After graduating from North Carolina State University, Johnson went to work for the U.S. Army Corps of Engineers in 2009. Working near the coast had great appeal. He says, I thought I would be helping out with some technical details.” But, his aptitude and skills were acknowledged and he was soon the leader of the biggest project the Charleston District  has ever undertaken in South Carolina.

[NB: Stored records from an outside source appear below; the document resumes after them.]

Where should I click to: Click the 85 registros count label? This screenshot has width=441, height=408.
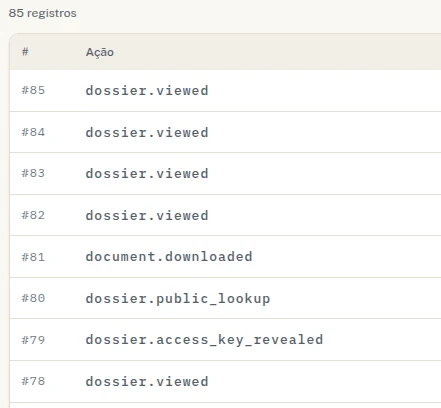[42, 13]
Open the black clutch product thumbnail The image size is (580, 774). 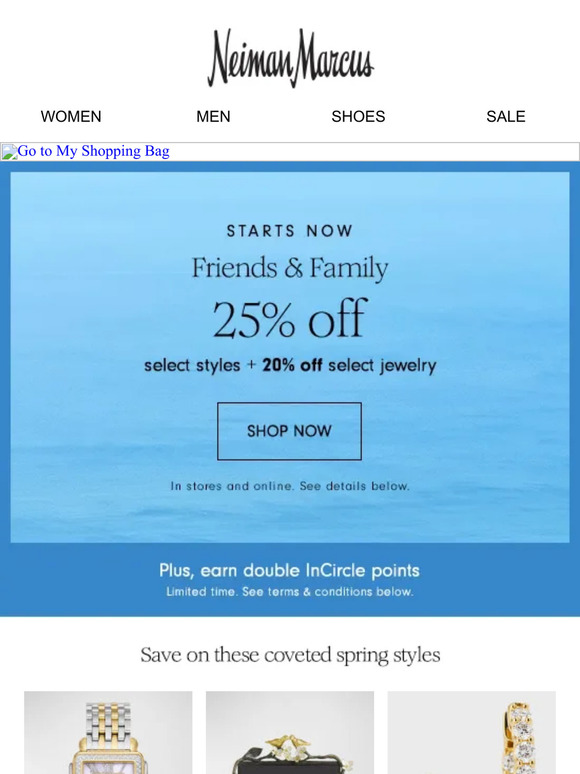click(x=290, y=733)
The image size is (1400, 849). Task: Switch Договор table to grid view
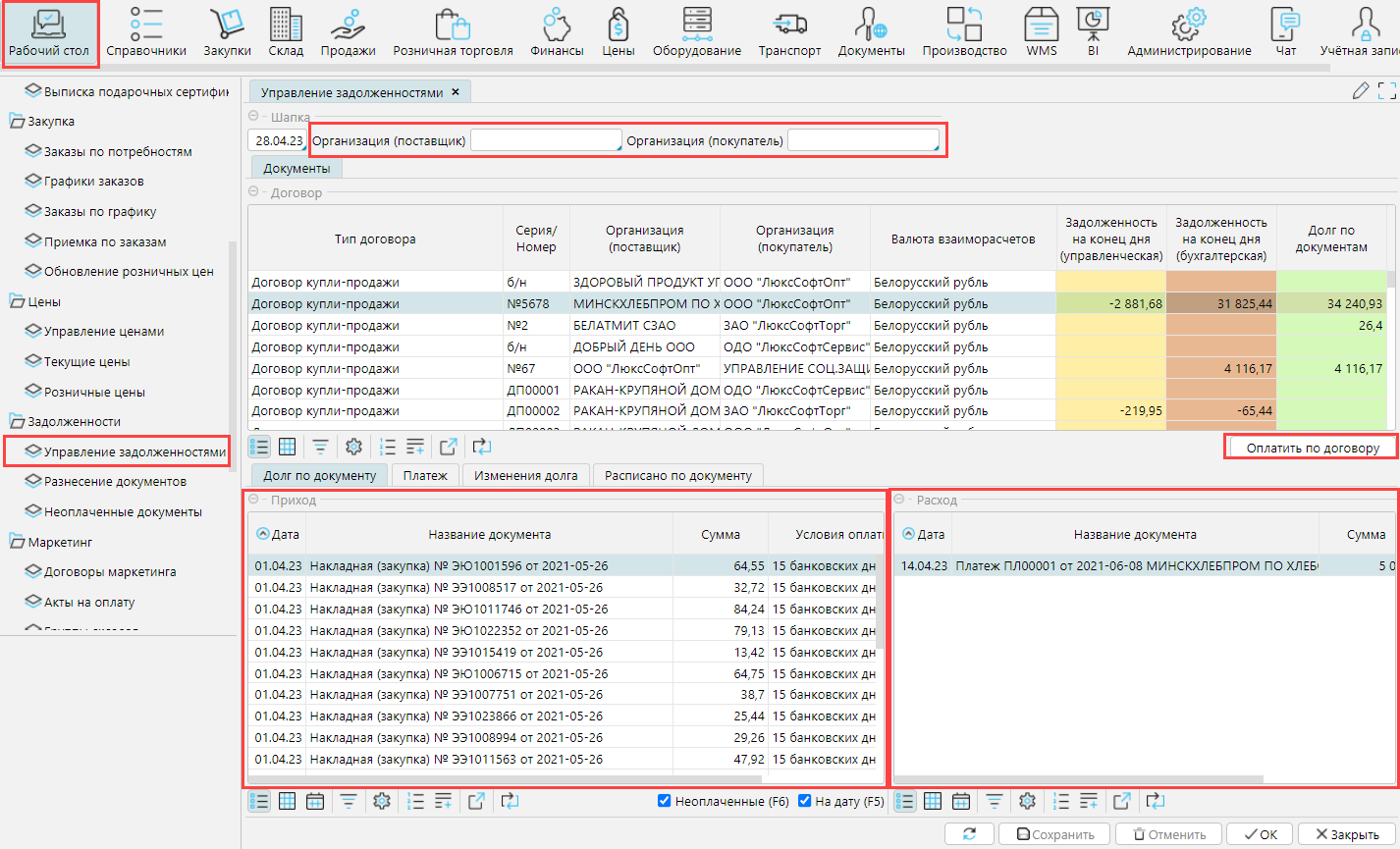tap(287, 448)
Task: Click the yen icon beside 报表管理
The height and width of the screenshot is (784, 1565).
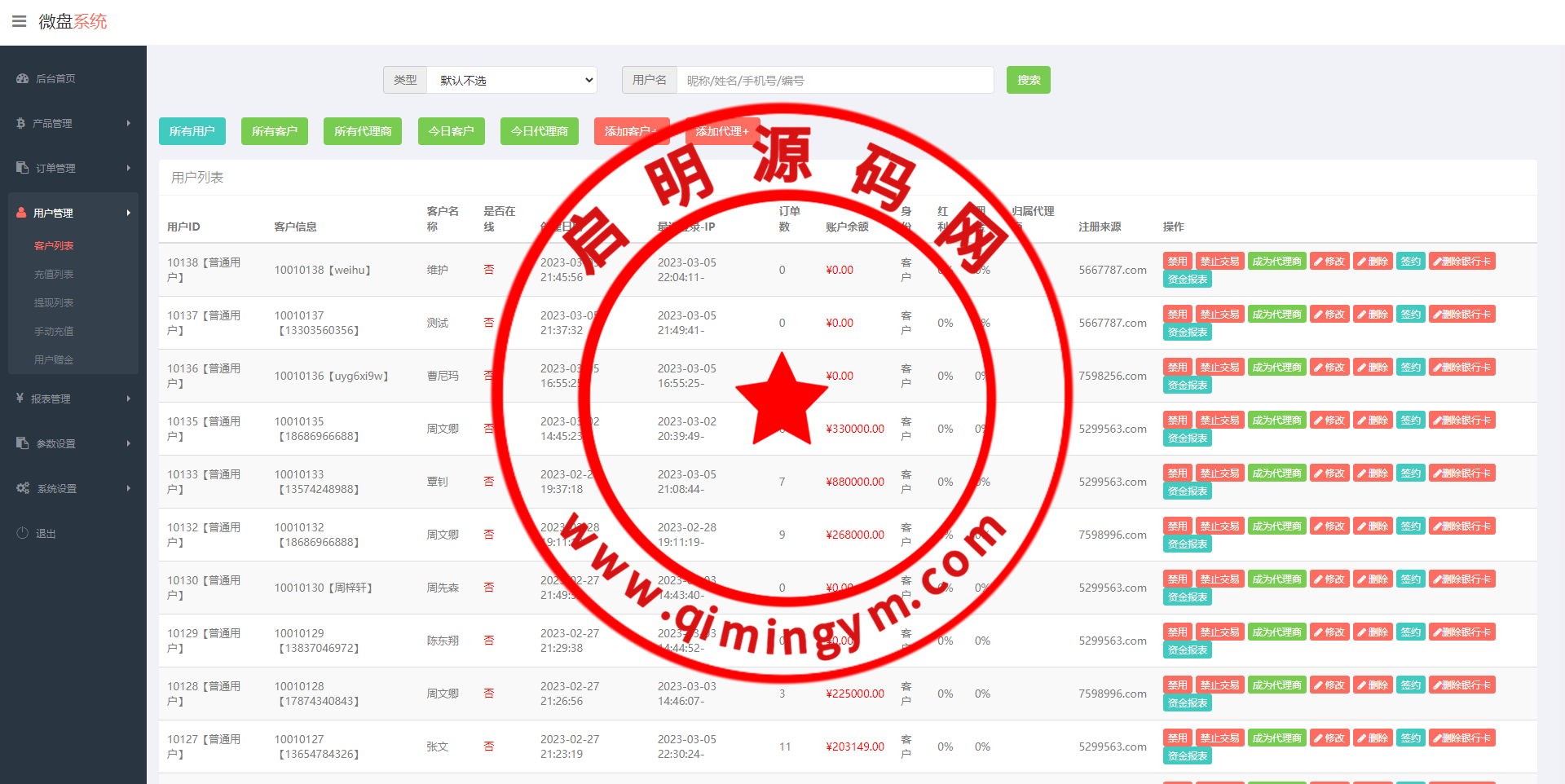Action: pyautogui.click(x=20, y=399)
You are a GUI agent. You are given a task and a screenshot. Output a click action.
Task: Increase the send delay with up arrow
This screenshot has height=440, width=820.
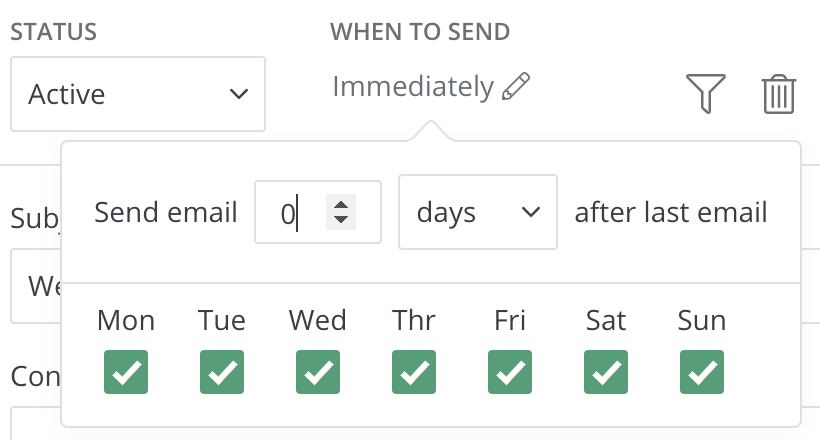coord(341,204)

Johnson is in charge of coordinating all aspects of the complex implementation of dredging the harbor. This involves working with a team made up of engineers and other professionals from his own district as well as other subject matter experts who work for the other Corps districts. There are multiple contractors from various dredge companies involved as well, in all about 250 contractors on the job 24/7 support this work. He sees himself as the hub of communications. Because of the way the Corps is organized, Johnson has access to expertise among the other 45 Corps of Engineers districts spread throughout the US.  representing a broad range of engineering specialties. Pre-Covid, they would often fly in to consult.  During the Covid period these exchanges have been virtual.

Dredging the harbor to a depth of 52′ is done underwater and therefore is not seen typically  by observers. The amount of soil and sediment removed to deepen the harbor is equivalent to about 12,230 olympic size swimming pools. Some of the material is removed and placed 15 miles offshore. The rest is relocated into large unremarkable parcels of land and built up as dikes, like the one visible from the Ravenel Bridge. These are called upland placement sites.

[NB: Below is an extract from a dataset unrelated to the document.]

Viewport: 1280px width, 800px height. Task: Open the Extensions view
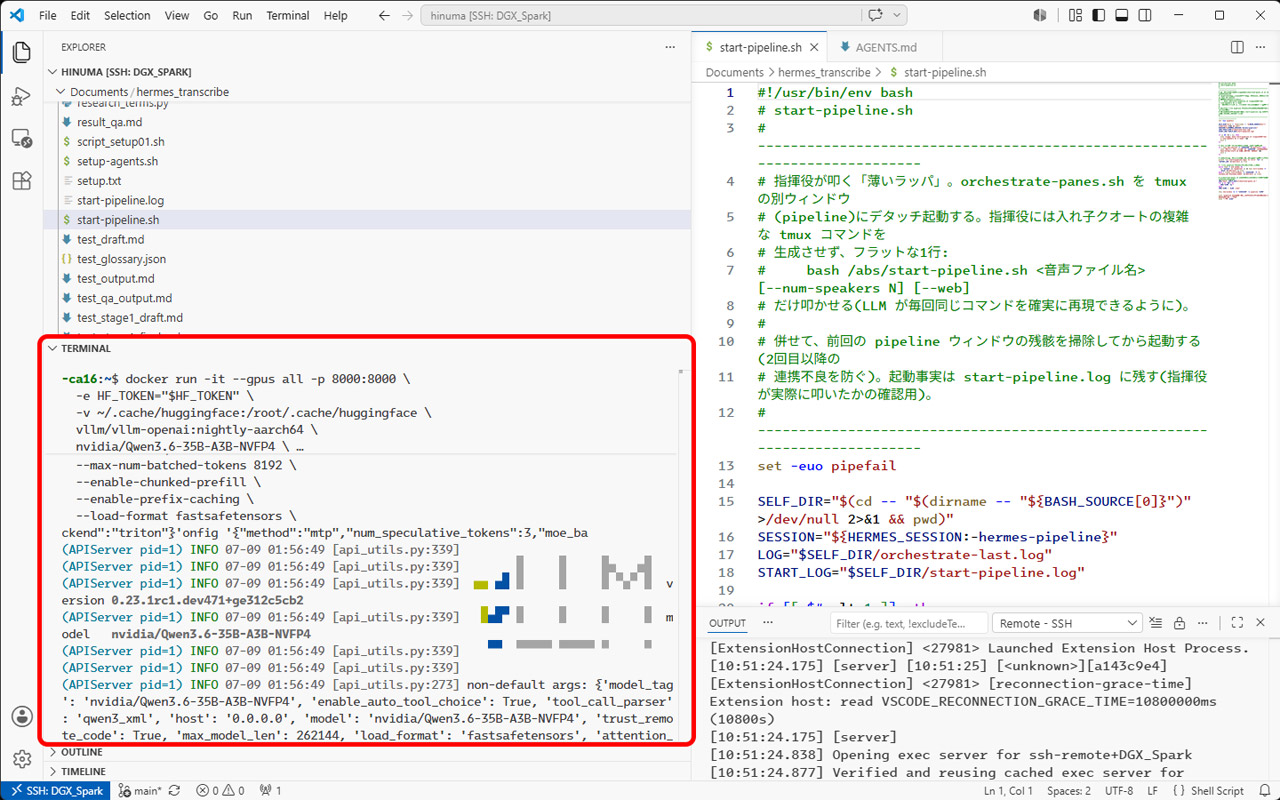pyautogui.click(x=21, y=181)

How monumental is this project?  The huge cost of the deepening is the same $600 million that was required for building the Ravenel Bridge. Johnson says that the Corps counts projects as valuable and justified if they bring in two dollars of benefit for every one dollar spent. In this instance, the economic impact or cost benefit ratio is six dollars for every one dollar spent.

Like the bridge, deepening the harbor has a direct impact on improving the quality of life for the community. More specifically, making the harbor navigable for larger cargo ships and removing the dependence on tides, allows operations of these commercial vessels to proceed in and out of the harbor without delays. The outcome makes it possible for customers to purchase items from Costco, Walmart and Target at lower cost than would otherwise be possible. The project’s purpose is to address transportation inefficiencies.

Weather is always a variable in dredging, but this past year of the pandemic crisis has also brought challenges in keeping staff healthy and on the job.

The harbor deepening is reaching completion soon, in the winter of 2022, but the record dredge activity makes it part of this year’s 150th Anniversary celebration. Harbor deepening was also a priority at that time back then playing a critical role in the growth and prosperity of South Carolina.  “In 1871 the Corps established permanent roots here opening its first District office. Twenty years prior, in 1851 we performed the first harbor deepening to  21′,” says Johnson, noting that “construction of the jetties in 1882 allowed for tide flow and safe navigation. They were built so well that they did not require repair until last year.”

As for the deepened harbor Johnson says it’s anticipated routine maintenance will continue, but this major dredging will expedite shipping in Charleston Harbor for a long time to come. The Corps is proud to deliver solutions that help create a better tomorrow.